Chapter 3

CAIDEN

Sometimes I thought about the blood, the pattern it made on my hands. Not just that day in the Colorado woods but all the years before. The smell of it. The sound.

You never really forget those things, no matter how many miles you run. You just get better at pretending you don’t want them.

The truth was, I’d killed a man. Squeezed the life out of him in that rotting wilderness, every bone in my body screaming with purpose. Not for justice or survival or any of the other pretty words therapists liked to throw around.

No, I did it because I wanted to. Because I was fucking good at it. Because, for one perfect second, the world had made sense: him or me. And I was never going to be the one in the dirt.

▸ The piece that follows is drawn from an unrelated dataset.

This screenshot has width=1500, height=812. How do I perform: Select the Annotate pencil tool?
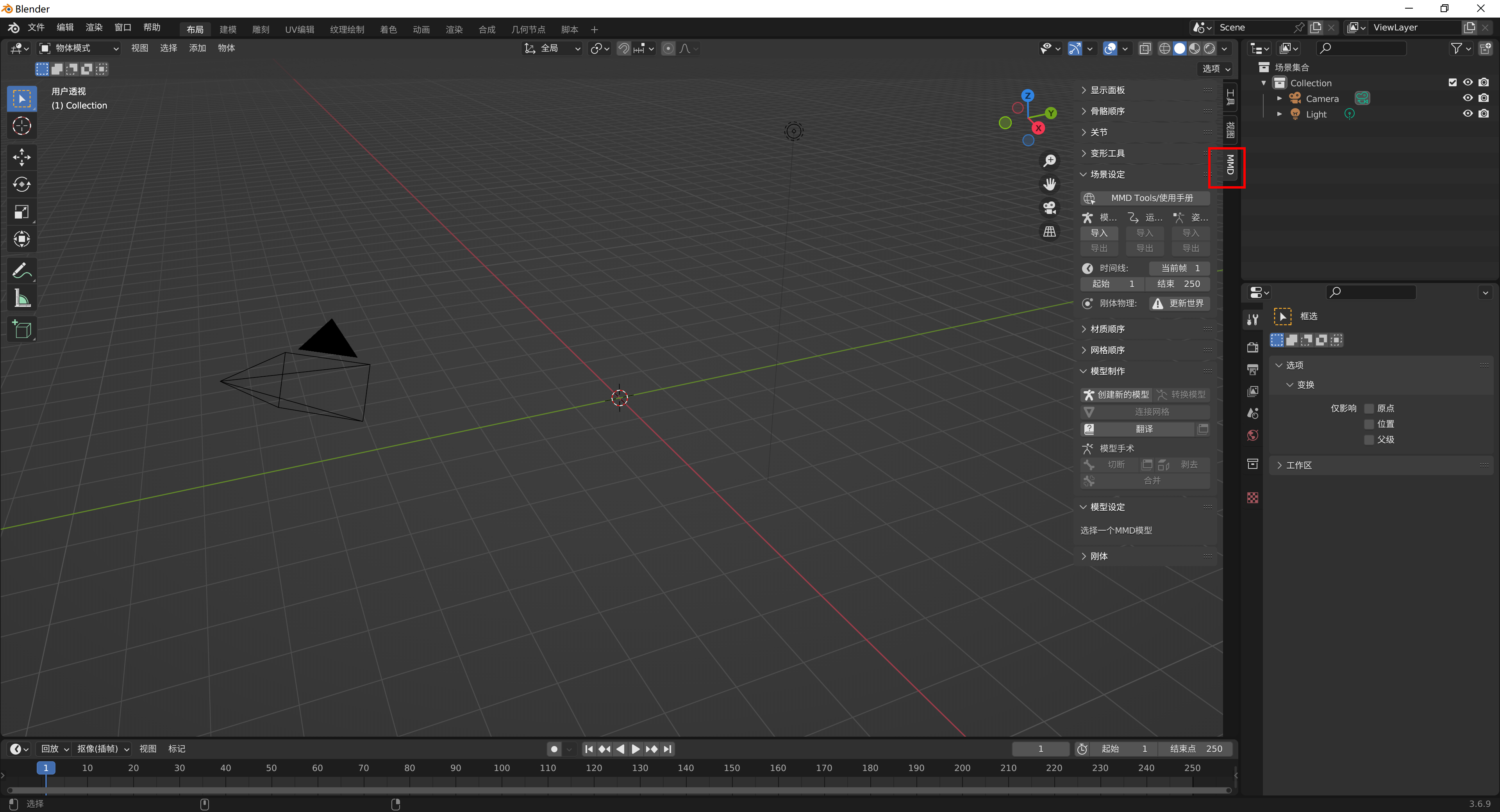coord(21,271)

And maybe I should have felt guilty. Should have choked on the horror, the guilt, the shit that kept normal people up at night. But there was something else in me, something black and endless, and it wanted more.

It remembered the look on Amelia’s face when she saw what I could do. It remembered her voice—ragged, nearly gone—calling my name while the blood pooled out of Blake’s neck and onto the warped wooden floor.

Even now, I saw her the way she looked in the cage, small and brittle, hunched around herself, eyes wide with fear. Waiting. Always waiting. For what? For me to save her? Or maybe for me to finish what someone else started.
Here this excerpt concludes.